Some caution is in order. Black families who managed to pull themselves up to the middle of the national income distribution by the late 1960s—ie, within five years of the Civil Rights Act—must have been hot stuff. Certainly, they would have been near the top of the income distribution for blacks. So it would not be that odd for their children to fall short of their high standards. Gary Burtless of the Brookings Institution, a think-tank, thinks some of the downward mobility unearthed by the Pew study will turn out to be nothing more sinister than a reversion to the mean. White children whose parents were in the top 20% in the late 1960s have also fallen slightly behind their parents. But nothing like as dramatically as middle-income blacks have. Furthermore, at all income levels, blacks were less likely than whites to surpass their parents. (Overall, blacks and whites were equally likely to be upwardly mobile, but this was because anyone who starts at the bottom has more room to climb, and more blacks started at the bottom.)

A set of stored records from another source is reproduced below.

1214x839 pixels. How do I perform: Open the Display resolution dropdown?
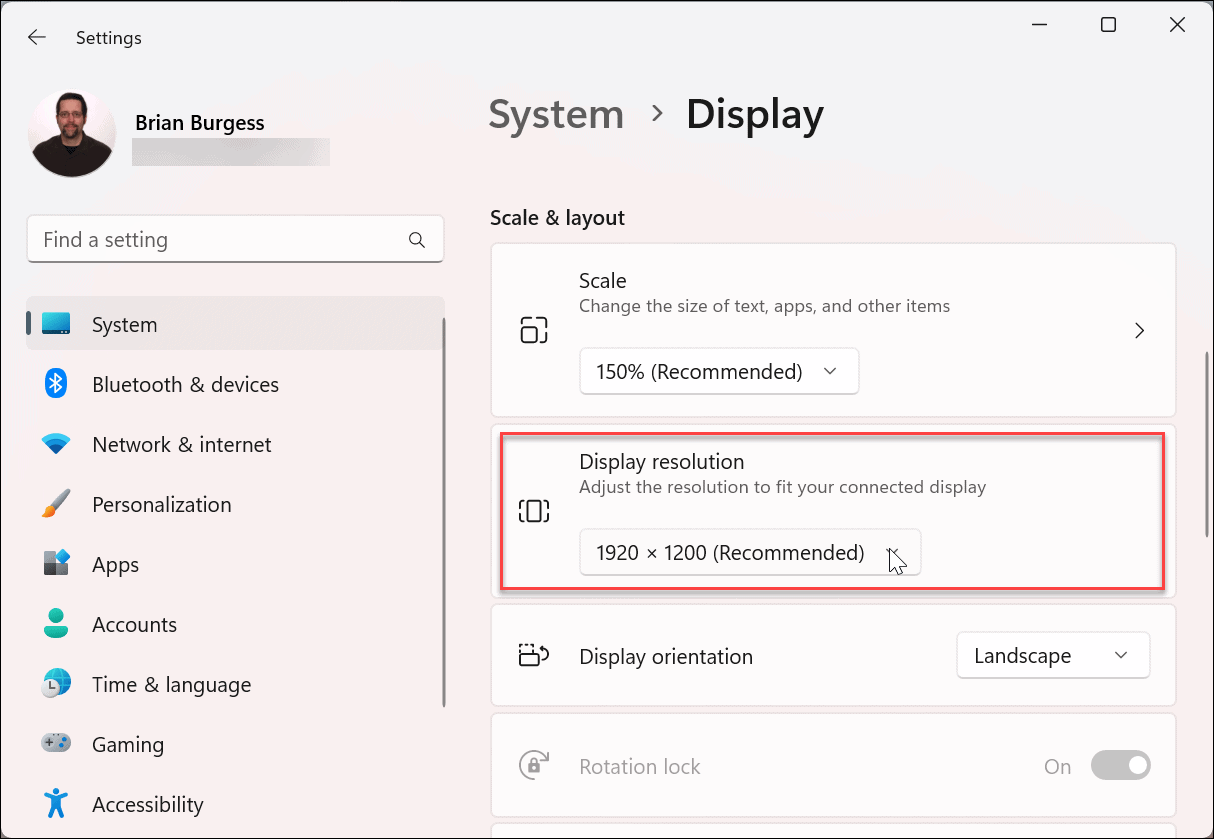pos(750,551)
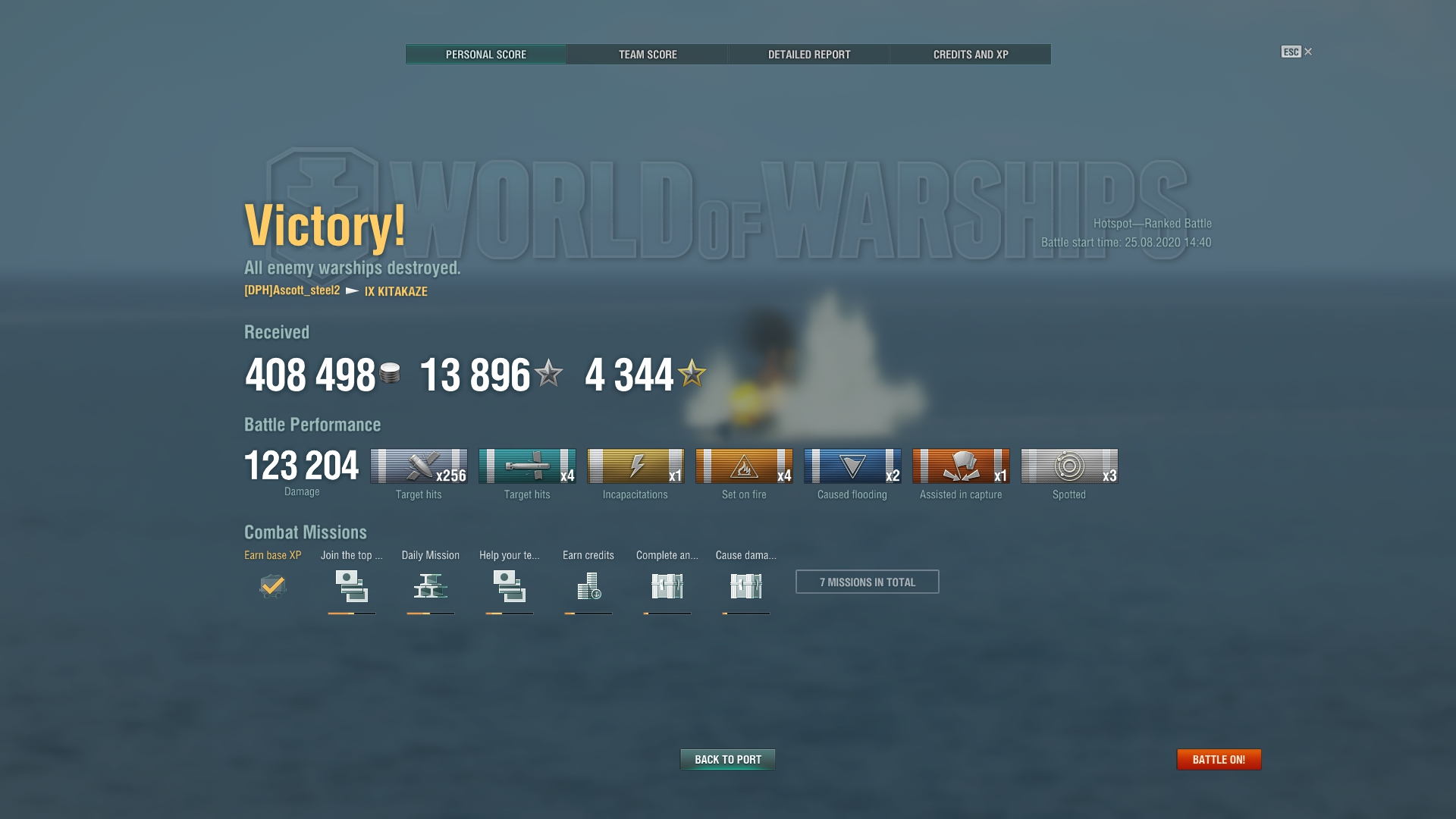Image resolution: width=1456 pixels, height=819 pixels.
Task: Click the x256 main battery Target hits ribbon
Action: 419,466
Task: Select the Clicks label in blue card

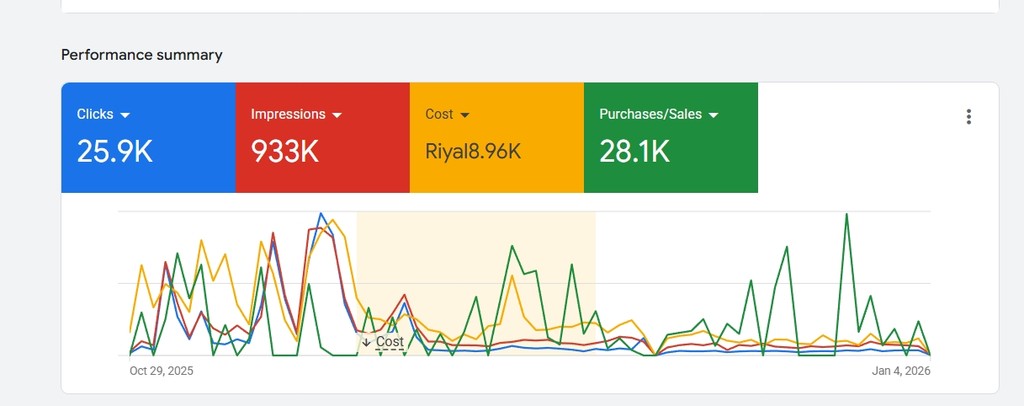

Is racism to blame for downward mobility among middle-class blacks? Probably not much. Discrimination is far from dead, but it is hard to argue that it has intensified since the 1960s. The grease on the ladder must have other ingredients, too. An oft-cited one is the changing structure of the economy. Forty years ago a man with a high school diploma could work at a steel factory for a middle-class salary. Nowadays good jobs typically require a college degree, which black men are less likely than whites to have. Black men who worked full-time in 2004 earned 22% less than white men did, and fewer of them were employed at all.

Another big change since the 1960s is that the black family has all but disintegrated. In 1969 two-thirds of blacks in their 30s were married. Three decades later, 42% were. White families have gone non-nuclear too, but much less dramatically. This affects household income. Other things being equal, two working parents earn more than one. White household incomes have risen sharply in the past generation largely because white women are now far more likely to work outside the home. The richest households typically consist of two professionals, married to each other and working full-time. Few black households look like this. Black women, who have always worked outside the home in large numbers, now earn 95% as much as white women. But they are more likely to be sole breadwinners. And for those who want to marry a black man of similar status, the odds are unkind. For every 100 black female college graduates, there are only 70 black male ones.

Cash is king

A third factor is that even when blacks earn the same as whites, they tend to be less wealthy. In 2000 the average white household in the bottom fifth of income-earners was worth $24,000. For black households the figure was $57—less than Mr O'Neal might spend on lunch. Whites in the middle fifth were five times wealthier than their black counterparts; those in the top fifth were three times more so.

Dalton Conley, a sociology professor at New York University and the author of “Being Black, Living in the Red”, thinks this explains a lot. Extra cash cushions whites against temporary setbacks, such as losing a job or falling sick. It makes it easier to buy a home near a good school, and to borrow money for university. Blacks are less likely to graduate from college than whites with the same family income, but the gap disappears if you compare families with the same income and net worth. Wealthier parents can more easily lend their offspring cash to start a business, and assets mean you can plan for the future.

So what can blacks do to keep their grip on the ladder? Financial education is one big thing, says Dawn Franklin of the National Association for the Advancement of Coloured People. As the recent collapse of the subprime-mortgage market shows, people without assets need to be careful how much they borrow, and on what terms. “Just because a bank says yes to you doesn't mean you got a good deal”, she says.